> [Written instruction 1]:
From the forum thread on camo auratus below, transcribe the passage starting with "Hi Mark wow" and going on through "when we breed.".

> [Source]:
::::

# Camo auratus



## stu&shaz (Nov 19, 2009)

ok as some of you know we have 3 camo auratus,one is similar to the pics on the above threads...ie








but the other 2 look more like this








I am a novice but i have a very knowledgeable mate in holland whom says they don't look like camos at all,(the blue ones that is,well not like his in holland anyway).
As i have traced these back to america i thought you guys might be able to give me more info on whether this is possible within this same morph/line. I know many of our frogs exhibit polymorphism is that the case here? 
Stu


----------



## markpulawski (Nov 19, 2004)

Stu many of the nice or odd Auratus morph don't fully color up until they are a year old, that being said your look like Super Blue which are a blue & bronze morph and really spectacular as adults.


----------



## stu&shaz (Nov 19, 2009)

markpulawski said:


> Stu many of the nice or odd Auratus morph don't fully color up until they are a year old, that being said your look like Super Blue which are a blue & bronze morph and really spectacular as adults.


Hi Mark wow that was quick,thankyou,these frogs should be camos,well thats what there were sold as,and they should have come via about the safest route that a beginner here (uk) can buy a frog,'im just wondering about whether there might have been a genuine mix up somewhere. Thankyou for your thoughts,and your words about the colours changing over time i do have some awareness of this ie the bronze becomming more"grey over time" but maybe not quite to the same level as what your implying. The male pictured is truely stunning and is a very large frog(to my beginners eyes) i wish you could see them,as i do the frogs i posted on of yours tonight My good friend inholland thinks they might be panama special,i am bemused but absolutly chuffed to have them.Although i really do not want to be mixing something i shouldn't when we breed.
i will come back to you on this as withthe other post of yours i am not very good at multitasking on a computer!
Thanks kind sir
Stu


----------



## frogface (Feb 20, 2010)

::::

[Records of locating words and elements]
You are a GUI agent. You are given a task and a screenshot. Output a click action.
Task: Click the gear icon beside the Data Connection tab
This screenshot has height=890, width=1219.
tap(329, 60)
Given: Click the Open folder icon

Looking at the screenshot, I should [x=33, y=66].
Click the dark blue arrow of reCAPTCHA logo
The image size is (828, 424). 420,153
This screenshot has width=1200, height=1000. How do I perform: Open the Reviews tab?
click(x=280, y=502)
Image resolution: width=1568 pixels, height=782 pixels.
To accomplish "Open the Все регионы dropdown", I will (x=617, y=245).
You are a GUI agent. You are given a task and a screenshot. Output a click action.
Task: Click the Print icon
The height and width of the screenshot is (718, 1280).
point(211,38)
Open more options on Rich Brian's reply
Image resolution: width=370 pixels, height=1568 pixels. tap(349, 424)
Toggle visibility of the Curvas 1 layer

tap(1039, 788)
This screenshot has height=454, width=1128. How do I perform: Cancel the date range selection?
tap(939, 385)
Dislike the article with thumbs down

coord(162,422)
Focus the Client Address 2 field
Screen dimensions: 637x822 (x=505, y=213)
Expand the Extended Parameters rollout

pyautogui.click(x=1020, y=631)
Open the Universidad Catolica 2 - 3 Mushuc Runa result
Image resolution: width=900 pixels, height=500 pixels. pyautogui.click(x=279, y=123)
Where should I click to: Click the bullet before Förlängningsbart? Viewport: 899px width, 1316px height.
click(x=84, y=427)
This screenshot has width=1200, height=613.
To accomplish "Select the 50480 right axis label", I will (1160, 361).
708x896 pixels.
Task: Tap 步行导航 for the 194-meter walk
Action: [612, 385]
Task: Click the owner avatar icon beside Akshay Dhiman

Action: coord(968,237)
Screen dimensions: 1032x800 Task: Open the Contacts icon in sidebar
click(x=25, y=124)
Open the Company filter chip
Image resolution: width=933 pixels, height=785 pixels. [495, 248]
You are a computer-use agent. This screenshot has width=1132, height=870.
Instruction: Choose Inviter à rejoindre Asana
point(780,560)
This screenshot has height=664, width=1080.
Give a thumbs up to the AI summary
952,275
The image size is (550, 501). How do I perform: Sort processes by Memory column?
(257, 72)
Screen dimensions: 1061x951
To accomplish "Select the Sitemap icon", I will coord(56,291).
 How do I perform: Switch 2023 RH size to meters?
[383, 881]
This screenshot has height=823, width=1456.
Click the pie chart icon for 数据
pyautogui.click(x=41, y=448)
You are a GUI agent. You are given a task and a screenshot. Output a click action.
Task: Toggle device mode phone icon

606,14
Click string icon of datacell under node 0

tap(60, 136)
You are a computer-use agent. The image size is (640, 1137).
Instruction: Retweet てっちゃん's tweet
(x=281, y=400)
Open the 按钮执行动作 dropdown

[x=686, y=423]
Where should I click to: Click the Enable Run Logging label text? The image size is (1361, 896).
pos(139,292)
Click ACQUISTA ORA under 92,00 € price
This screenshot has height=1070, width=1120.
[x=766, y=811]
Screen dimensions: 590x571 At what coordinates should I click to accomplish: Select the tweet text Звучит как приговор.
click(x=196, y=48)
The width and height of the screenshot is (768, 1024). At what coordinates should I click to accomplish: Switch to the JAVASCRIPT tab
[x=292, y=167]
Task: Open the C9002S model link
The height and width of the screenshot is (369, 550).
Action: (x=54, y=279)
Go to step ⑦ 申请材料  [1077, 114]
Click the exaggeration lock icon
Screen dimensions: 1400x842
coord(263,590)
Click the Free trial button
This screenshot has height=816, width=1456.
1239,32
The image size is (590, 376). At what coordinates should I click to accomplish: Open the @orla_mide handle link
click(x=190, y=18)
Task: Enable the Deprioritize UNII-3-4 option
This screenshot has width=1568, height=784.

::::

> [Written instruction 2]:
Restate word for word the lines of the records starting with the line with "Given: Click the Open folder icon" and going on through the line with "click(x=84, y=427)".

> [Full response 1]:
Hi Mark wow that was quick,thankyou,these frogs should be camos,well thats what there were sold as,and they should have come via about the safest route that a beginner here (uk) can buy a frog,'im just wondering about whether there might have been a genuine mix up somewhere. Thankyou for your thoughts,and your words about the colours changing over time i do have some awareness of this ie the bronze becomming more"grey over time" but maybe not quite to the same level as what your implying. The male pictured is truely stunning and is a very large frog(to my beginners eyes) i wish you could see them,as i do the frogs i posted on of yours tonight My good friend inholland thinks they might be panama special,i am bemused but absolutly chuffed to have them.Although i really do not want to be mixing something i shouldn't when we breed.

> [Full response 2]:
Given: Click the Open folder icon

Looking at the screenshot, I should [x=33, y=66].
Click the dark blue arrow of reCAPTCHA logo
The image size is (828, 424). 420,153
This screenshot has width=1200, height=1000. How do I perform: Open the Reviews tab?
click(x=280, y=502)
Image resolution: width=1568 pixels, height=782 pixels.
To accomplish "Open the Все регионы dropdown", I will (x=617, y=245).
You are a GUI agent. You are given a task and a screenshot. Output a click action.
Task: Click the Print icon
The height and width of the screenshot is (718, 1280).
point(211,38)
Open more options on Rich Brian's reply
Image resolution: width=370 pixels, height=1568 pixels. tap(349, 424)
Toggle visibility of the Curvas 1 layer

tap(1039, 788)
This screenshot has height=454, width=1128. How do I perform: Cancel the date range selection?
tap(939, 385)
Dislike the article with thumbs down

coord(162,422)
Focus the Client Address 2 field
Screen dimensions: 637x822 (x=505, y=213)
Expand the Extended Parameters rollout

pyautogui.click(x=1020, y=631)
Open the Universidad Catolica 2 - 3 Mushuc Runa result
Image resolution: width=900 pixels, height=500 pixels. pyautogui.click(x=279, y=123)
Where should I click to: Click the bullet before Förlängningsbart? Viewport: 899px width, 1316px height.
click(x=84, y=427)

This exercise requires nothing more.